KD-Tree Timbral Counterpoint — Neural Counterpoint Engine

Creates N contrapuntal layers from a target sound by searching a corpus for grains at different timbral distances using a KD-Tree for efficient N-dimensional nearest-neighbour lookup across MFCC, pitch, centroid, intensity, HNR, and ZCR features.

Author: Shai Cohen Affiliation: Department of Music, Bar-Ilan University, Israel Version: 1.0 (2026) License: MIT License Repo: https://github.com/ShaiCohen-ops/Praat-plugin_AudioTools
Contents:

What this does

This script implements KD-Tree Timbral Counterpoint — a computational approach to generating polyphonic textures by searching a corpus of audio grains for matches at different timbral distances. A target sound is divided into overlapping grains, each described by 11 acoustic features (6 MFCCs, pitch, spectral centroid, intensity, HNR, ZCR).

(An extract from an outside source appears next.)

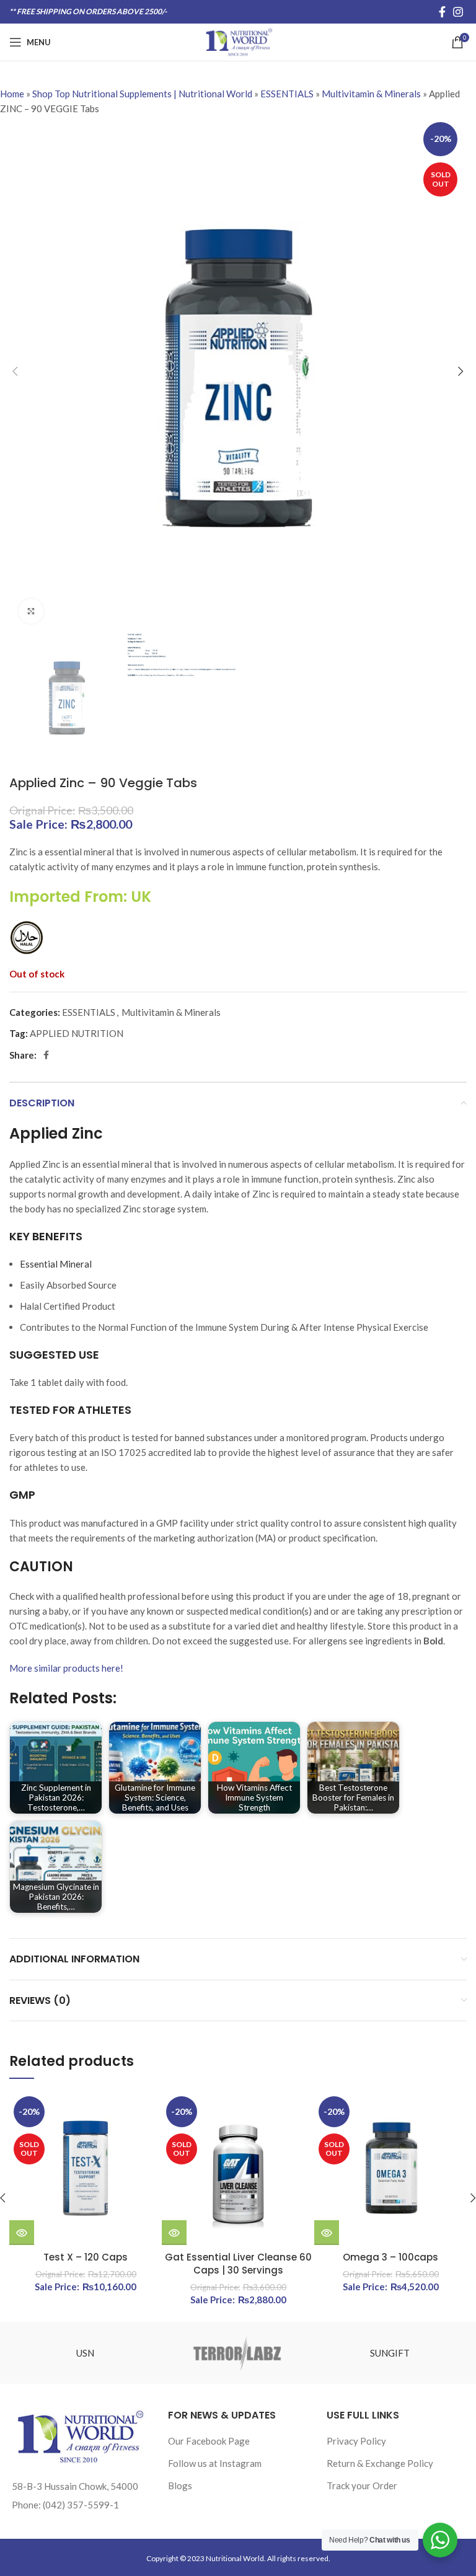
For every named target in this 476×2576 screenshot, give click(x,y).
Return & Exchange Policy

A KD-Tree provides efficient N-dimensional nearest-neighbour lookup across a corpus of WAV files. Each voice is assigned a different neighbour rank, producing layers ranging from close imitation to distant timbral echo.

What is Timbral Counterpoint? Traditional counterpoint arranges pitches in time. Timbral counterpoint arranges timbres — each layer searches the same corpus at different distances in feature space. Voice 1 (rank 1) finds nearly identical grains (close imitation). Voice 2 (rank 3) finds moderately different grains (shadow). Voice 3 (rank 8) finds quite distant grains (cousin). Voice 4 (rank 20) finds very distant grains (ghost). The result is a polyphonic texture where each voice echoes the target's structure but with different timbral characters, like a canon of sounds.

Key Features:

Technical Implementation: (1) Feature extraction: Target and corpus sounds are divided into overlapping grains (grain_size_ms, overlap_percent). For each grain: MFCC (6 coefficients), Pitch (mean F0), Spectral Centroid, Intensity (RMS), HNR, ZCR. (2) KD-Tree construction: Corpus features standardized, weighted, and indexed. (3) Neighbour search: For each target grain and each voice, find rank N neighbour (with randomness and repetition penalty). (4) Resynthesis: Extract corpus grain, apply gain, pan (cosine law), delay, crossfade, and place in voice timeline. (5) Envelope shaping: Optional pause detection and amplitude envelope from target. (6) Visualization: Target/mix waveforms, spectrograms, contrapuntal voice timeline, summary panel.

Quick start

  1. In Praat, select exactly one Sound object (the target).
  2. Prepare a corpus folder containing .wav files (any length, any sample rate).
  3. Run script…KDTreeTimbralCounterpoint.praat.
  4. Enter Corpus folder path (use forward slashes).
  5. Set Grain size (ms) and Overlap (%) — smaller grains = more granular detail.
  6. Choose a preset or configure custom weights and neighbour ranks.
  7. Adjust Envelope shaping (Off / Pauses only / Amplitude envelope only / Both).
  8. Click OK — script extracts features, runs KD-Tree matching, and resynthesises polyphony.
Quick tip: Start with Spectral Counterpoint preset for balanced results. For close imitation, use Strict Doppelgänger. For ethereal textures, use Ghost Choir (ranks 5,12,25,50). Enable Draw_visualization to see the contrapuntal voice timeline — colour-coded blocks show where each voice plays. The script automatically normalises sample rates to 44.1 kHz and trims trailing silence with a cosine fade-out.
Important: Python + numpy + scipy required — install with pip install numpy scipy (scipy for cKDTree). Corpus folder must contain at least one .wav file. Grain size should not exceed the shortest corpus sound. Processing time depends on corpus size — a few hundred grains takes seconds; thousands may take minutes. Envelope shaping (pauses) uses intensity thresholding (-35 dB) — adjust if target has low-level noise.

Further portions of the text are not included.